Мальчик жил в "Большом доме" с высокими белыми колоннами, окруженном магнолиями и целой рощей апельсиновых деревьев. Какое это было чудесное место для детей! Целый
мир с рощами и лесами, с хлебными и хлопковыми полями, целый мир, полный поэзии и радости.
Мальчик жил в Южных штатах Америки, но в детстве своем он не замечал, что на плантации его отца работают сотни негров. Несколько десятков чисто выбеленных хижин стояли около "Большого дома", в них жили негры, знакомые и уважаемые, - кучера, повара и даже охотник, единственный негр, которому разрешено было носить оружие. В этик хижинах было множество негритят всех возрастов, из них можно было составлять целые отряды, играть с ними в войну.
Негры, работавшие на плантации, жили далеко, и мальчик редко их видел. Эти чернокожие рабы, которые весной мотыгами разрыхляли землю, издали казались даже живописными.
Мальчик ездил верхом - плантация была большая, - и немало можно было сделать открытий на своей земле. Он жил счастливо и беззаботно, всё живущее казалось ему чудесным и привлекательным, он не переставал радоваться красоте мира.

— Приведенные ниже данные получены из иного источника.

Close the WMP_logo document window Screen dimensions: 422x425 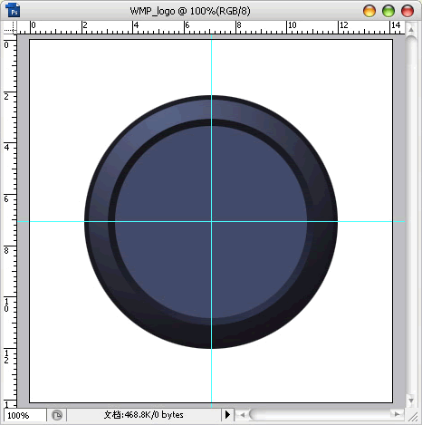point(408,11)
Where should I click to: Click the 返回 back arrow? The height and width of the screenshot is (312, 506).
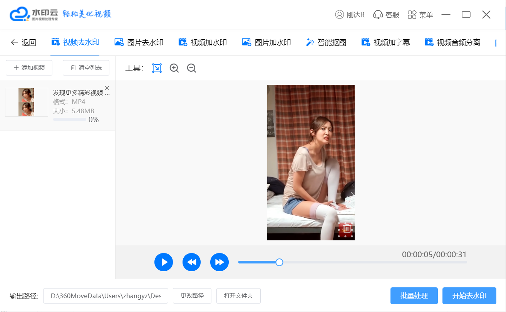tap(23, 42)
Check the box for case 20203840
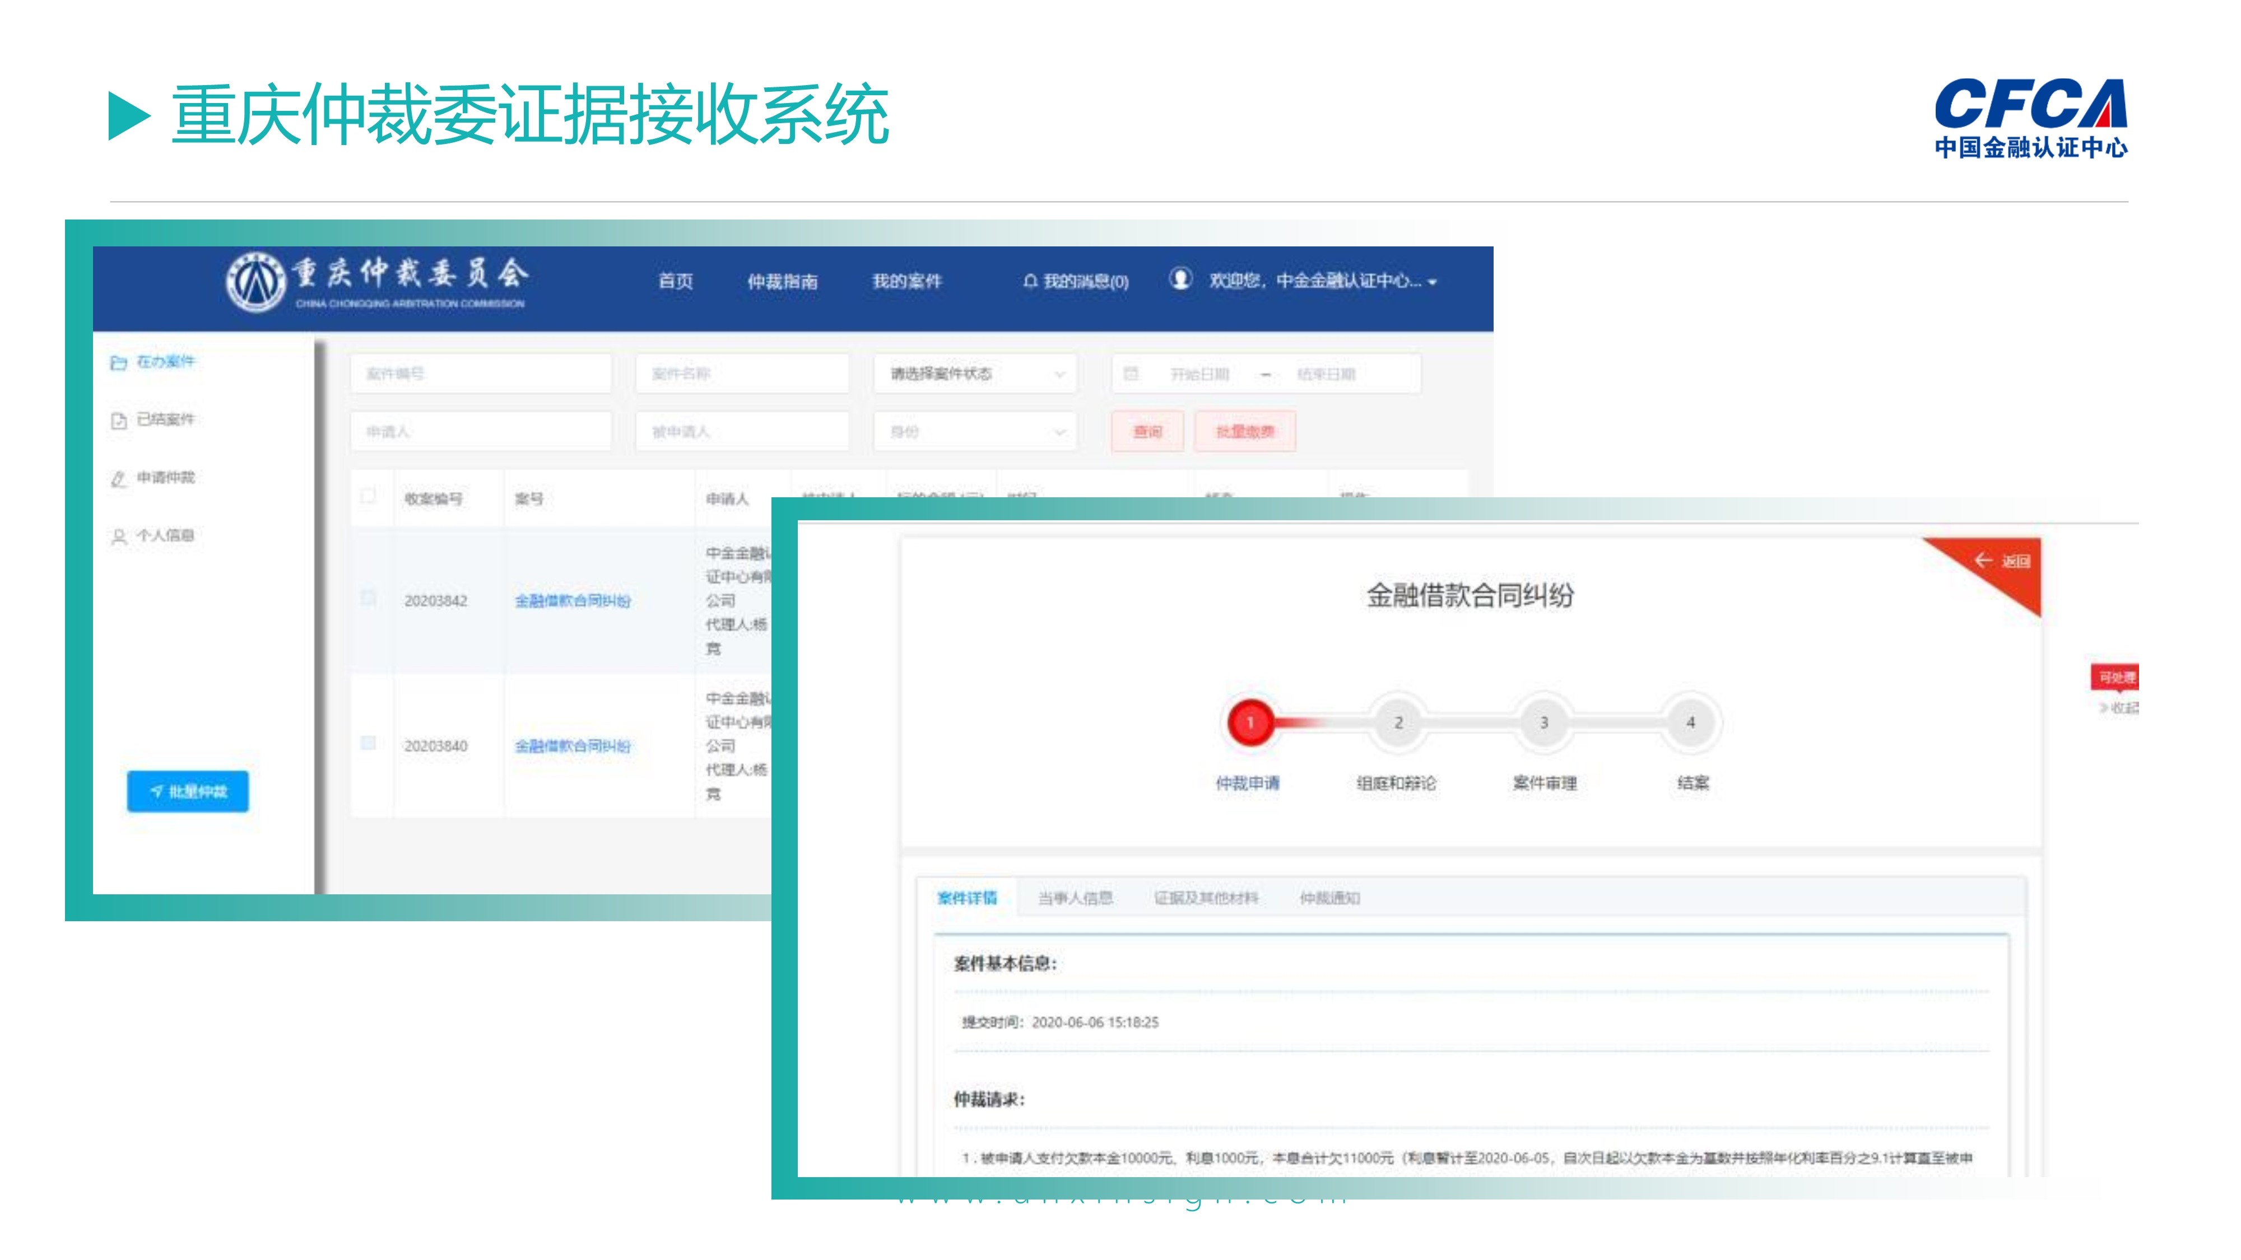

Так рос этот мальчик, не задумываясь над вопросом о рабстве; ему казалось, что так всегда было и что иначе быть не может. Когда приезжали гости и устраивались пышные празднества, мальчик слышал разговоры взрослых - эта были скучные разговоры о ценах на хлопок и гневные речи против Севера, который во всем мешает Югу. Из этих разговоров мальчик узнал, что Север заселен страшными врагами, имя которых - аболиционисты. Это они оскорбляли благодатный и мирный Юг в своих книгах
и газетах, подстрекали негров к восстанию или помогали им бежать.
Отец мальчика был ранен в боях за Техас и должен был ехать лечиться на Север, да и мальчику пора было учиться, университетов да Юге не было.
На пароходе в своем маленьком чемодане мальчик нашел пакетик: в бумагу был аккуратно завернут охотничий нож. В запаске, написанной неумелым и неловким почерком, двоюродный брат мальчика предлагал ему зарезать этим ножом первого аболициониста, которого он встретит.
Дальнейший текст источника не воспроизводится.